Tapi, Kaif justru menangis saat kak Inez menggendongnya, "Mau sama aunty ya sayang, sini deh. Tapi, aunty gak punya minuman kamu, yang punya minuman kamu cuma Bunda kamu sayang," ucap Rea.
Kaif semakin gencar membuka kancing Rea bagian Kaif sudah menempel di dada Rea. Alan yang melihatnya pun segera menjauhkan Kaif dari Rea karena ia tidak rela jika Rea harus memberikannya pada Kaif, meskipun Kaif adalah keponakan Rea, tapi tetap saja Alan menginginkan Rea memberikan ASI-nya nanti pada anaknya, egois bukan.
Akhirnya Kaif mau di gendong kak Inez, "Bun Inez mau ke kamar dulu ya, kasihan Kaif biar sekalian dia tidur juga," ucap kak Inez dan diangguki Bunda Nara.
"Iya, kamu ke kamar aja lagian ini juga udah malam," ucap Bunda Nara.

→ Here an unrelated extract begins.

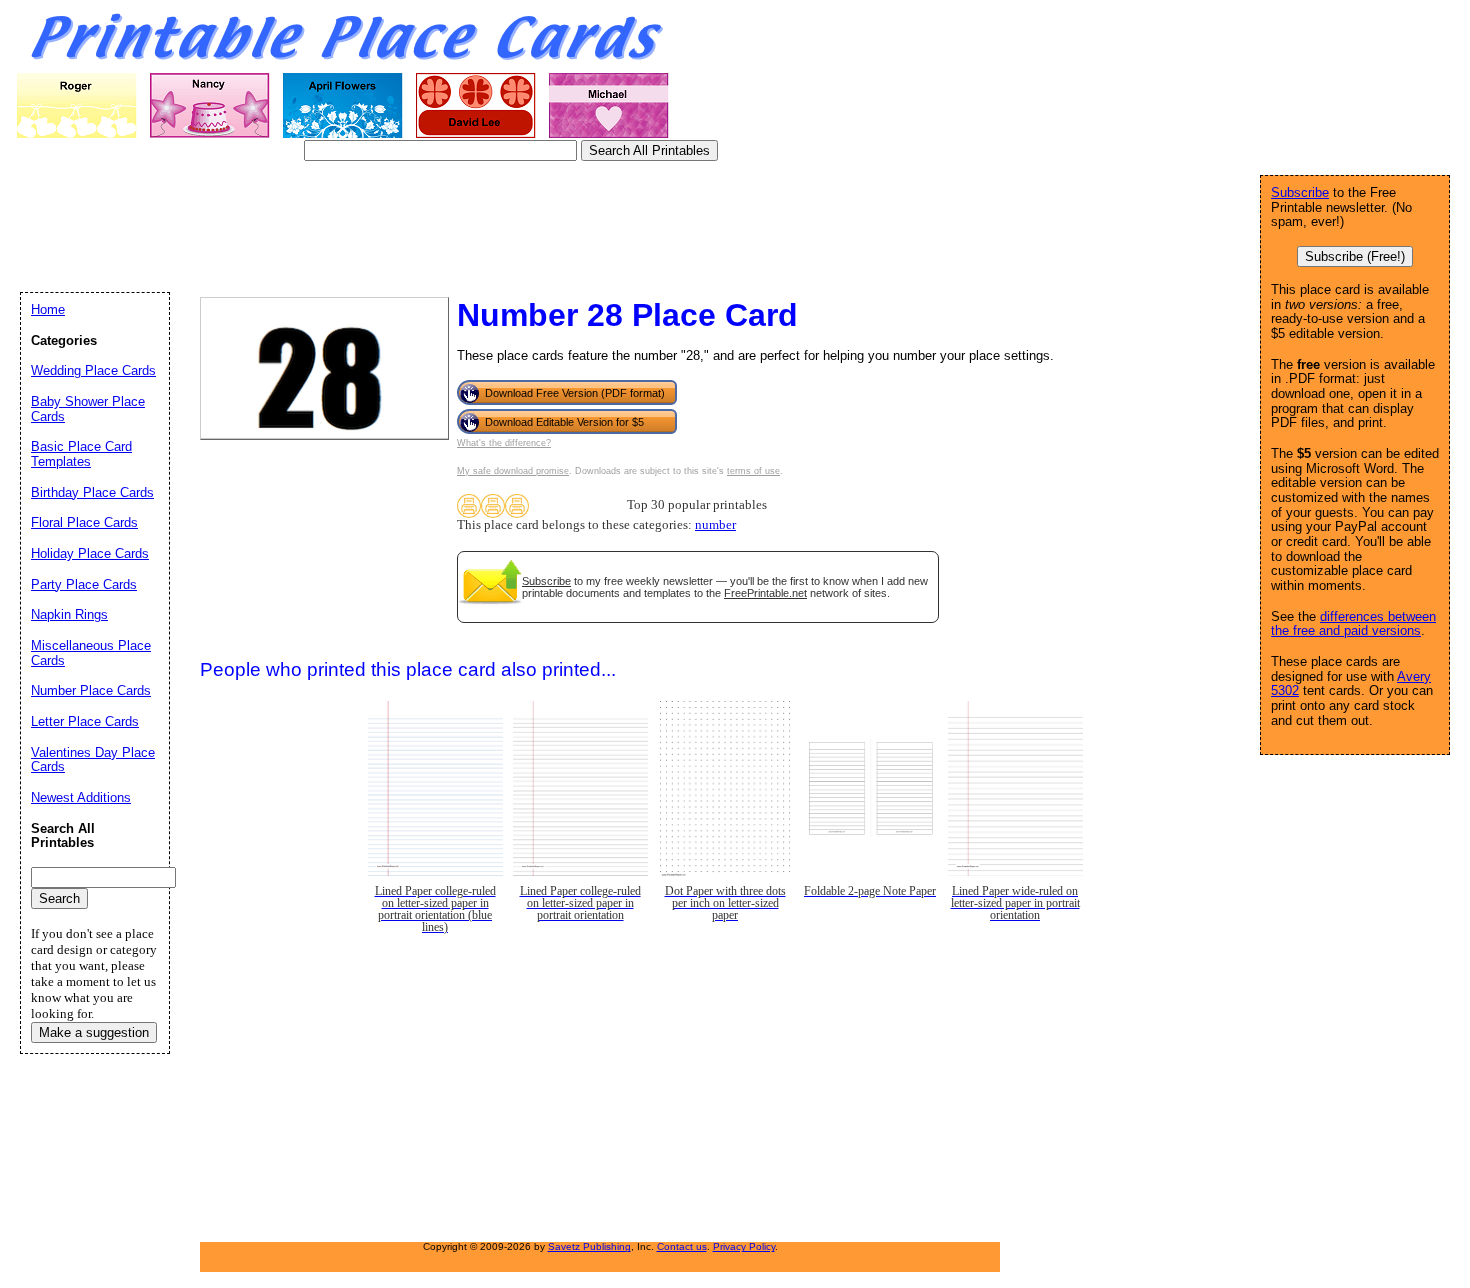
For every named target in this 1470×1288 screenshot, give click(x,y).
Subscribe (546, 581)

Setelah kak Inez pergi beberapa saat kemudian, semua orang yang ada di sana pun mulai pergi dan masuk ke dalam kamar masing-masing karena hari memang sudah malam dan waktunya untuk tidur.
Alan dan Rea sudah berada di kamar Rea yang terbilang sederhana dengan warna yang di dominasi warna putih dan hijau, "Kamu suka warna hijau ya?" tanya Alan.
"Iya," jawab Rea, yang tengah menggunakan skincare nya.
"Kenapa?" tanya Alan.
"Maksudnya?" tanya Rea.
"Kenapa suka warna hijau?" tanya Alan.
"Hem, menurutku warna hijau itu buat aku tenang gitu apalagi kalau bangun tidur rasanya kayak seger gitu," ucap Rea.
__ADS_1
Rea tidak tahu saja jika sedari tadi Alan menahan diri agar tidak menatap Rea. Bagaimana tidak, saat ini Rea tengah memakai serum untuk bibirnya dan hal itu tentu membuat bibir Rea merah dan terlihat semakin sexy di mata Alan.
'Jangan Alan, ingat tadi Rea gak mau,' ucap Alan, dalam hati.
Rea selesai dengan kegiatan kecantikannya dan berjalan menuju kasur dan duduk di samping Alan, "Kamu setiap malam gunain alat-alat itu?" tanya Alan.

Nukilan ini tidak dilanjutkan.